# TO DO
Hunt for the word "will" across the entries below, copying each line that holds it.

*** EXERCISE DATA Section Begins ***

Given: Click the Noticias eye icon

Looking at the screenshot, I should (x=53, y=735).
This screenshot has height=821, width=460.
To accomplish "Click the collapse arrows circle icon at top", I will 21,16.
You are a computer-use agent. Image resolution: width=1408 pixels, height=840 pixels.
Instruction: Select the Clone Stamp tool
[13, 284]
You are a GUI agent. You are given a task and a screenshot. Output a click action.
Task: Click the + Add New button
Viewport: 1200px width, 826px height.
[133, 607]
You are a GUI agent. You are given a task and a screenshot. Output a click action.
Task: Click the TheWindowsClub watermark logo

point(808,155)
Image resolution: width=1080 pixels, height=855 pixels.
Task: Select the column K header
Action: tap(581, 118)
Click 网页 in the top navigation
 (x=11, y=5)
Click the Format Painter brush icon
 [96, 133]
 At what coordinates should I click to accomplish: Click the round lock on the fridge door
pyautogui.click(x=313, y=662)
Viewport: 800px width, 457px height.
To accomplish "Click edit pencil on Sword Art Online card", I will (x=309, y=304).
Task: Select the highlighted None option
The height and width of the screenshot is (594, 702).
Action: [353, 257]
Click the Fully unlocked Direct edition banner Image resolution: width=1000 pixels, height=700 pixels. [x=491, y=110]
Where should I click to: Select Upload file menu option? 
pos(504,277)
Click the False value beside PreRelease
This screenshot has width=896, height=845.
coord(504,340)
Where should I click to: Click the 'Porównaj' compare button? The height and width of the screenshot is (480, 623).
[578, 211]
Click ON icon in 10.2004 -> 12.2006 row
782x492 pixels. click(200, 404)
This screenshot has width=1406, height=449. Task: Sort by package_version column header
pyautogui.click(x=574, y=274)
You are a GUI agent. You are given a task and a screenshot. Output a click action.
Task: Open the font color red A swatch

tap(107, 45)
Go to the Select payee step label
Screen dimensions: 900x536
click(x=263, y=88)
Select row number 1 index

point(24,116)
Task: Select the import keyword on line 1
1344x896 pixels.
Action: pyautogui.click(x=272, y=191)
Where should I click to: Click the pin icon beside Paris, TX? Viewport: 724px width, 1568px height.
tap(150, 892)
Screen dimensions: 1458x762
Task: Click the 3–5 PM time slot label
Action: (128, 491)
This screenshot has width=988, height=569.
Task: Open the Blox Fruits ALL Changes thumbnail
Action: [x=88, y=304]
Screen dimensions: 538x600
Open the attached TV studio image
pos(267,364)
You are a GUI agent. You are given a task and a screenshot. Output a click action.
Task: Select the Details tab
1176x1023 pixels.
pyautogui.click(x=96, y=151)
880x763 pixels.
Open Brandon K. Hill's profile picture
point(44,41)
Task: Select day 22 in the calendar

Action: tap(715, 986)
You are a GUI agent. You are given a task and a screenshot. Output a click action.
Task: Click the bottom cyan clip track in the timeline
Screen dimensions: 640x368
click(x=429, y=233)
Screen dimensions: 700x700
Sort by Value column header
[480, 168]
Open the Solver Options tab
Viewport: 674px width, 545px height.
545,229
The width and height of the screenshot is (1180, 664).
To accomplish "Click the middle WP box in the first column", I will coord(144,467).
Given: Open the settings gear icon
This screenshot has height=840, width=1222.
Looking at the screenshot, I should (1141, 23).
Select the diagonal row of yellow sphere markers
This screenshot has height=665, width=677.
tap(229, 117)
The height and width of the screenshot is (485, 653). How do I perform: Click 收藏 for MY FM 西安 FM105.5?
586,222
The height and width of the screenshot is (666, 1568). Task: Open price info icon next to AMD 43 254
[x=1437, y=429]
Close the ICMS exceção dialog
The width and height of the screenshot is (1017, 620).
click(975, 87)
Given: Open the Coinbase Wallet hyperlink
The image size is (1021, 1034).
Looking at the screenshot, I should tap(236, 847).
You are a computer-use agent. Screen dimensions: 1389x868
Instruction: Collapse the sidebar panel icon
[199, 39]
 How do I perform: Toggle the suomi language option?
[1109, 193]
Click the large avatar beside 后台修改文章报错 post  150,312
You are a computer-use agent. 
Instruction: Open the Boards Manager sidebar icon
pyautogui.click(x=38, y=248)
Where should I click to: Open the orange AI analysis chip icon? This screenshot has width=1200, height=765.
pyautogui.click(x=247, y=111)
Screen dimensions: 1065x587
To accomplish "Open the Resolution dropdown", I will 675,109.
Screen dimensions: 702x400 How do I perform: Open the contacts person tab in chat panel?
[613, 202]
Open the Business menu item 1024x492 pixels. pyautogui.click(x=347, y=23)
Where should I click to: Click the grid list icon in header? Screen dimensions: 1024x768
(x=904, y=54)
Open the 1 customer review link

*** EXERCISE DATA Section Ends ***

# TASK ANSWER
To accomplish "Click the collapse arrows circle icon at top", I will 21,16.
To accomplish "Click edit pencil on Sword Art Online card", I will (x=309, y=304).
To accomplish "Click the middle WP box in the first column", I will coord(144,467).
To accomplish "Open the Resolution dropdown", I will 675,109.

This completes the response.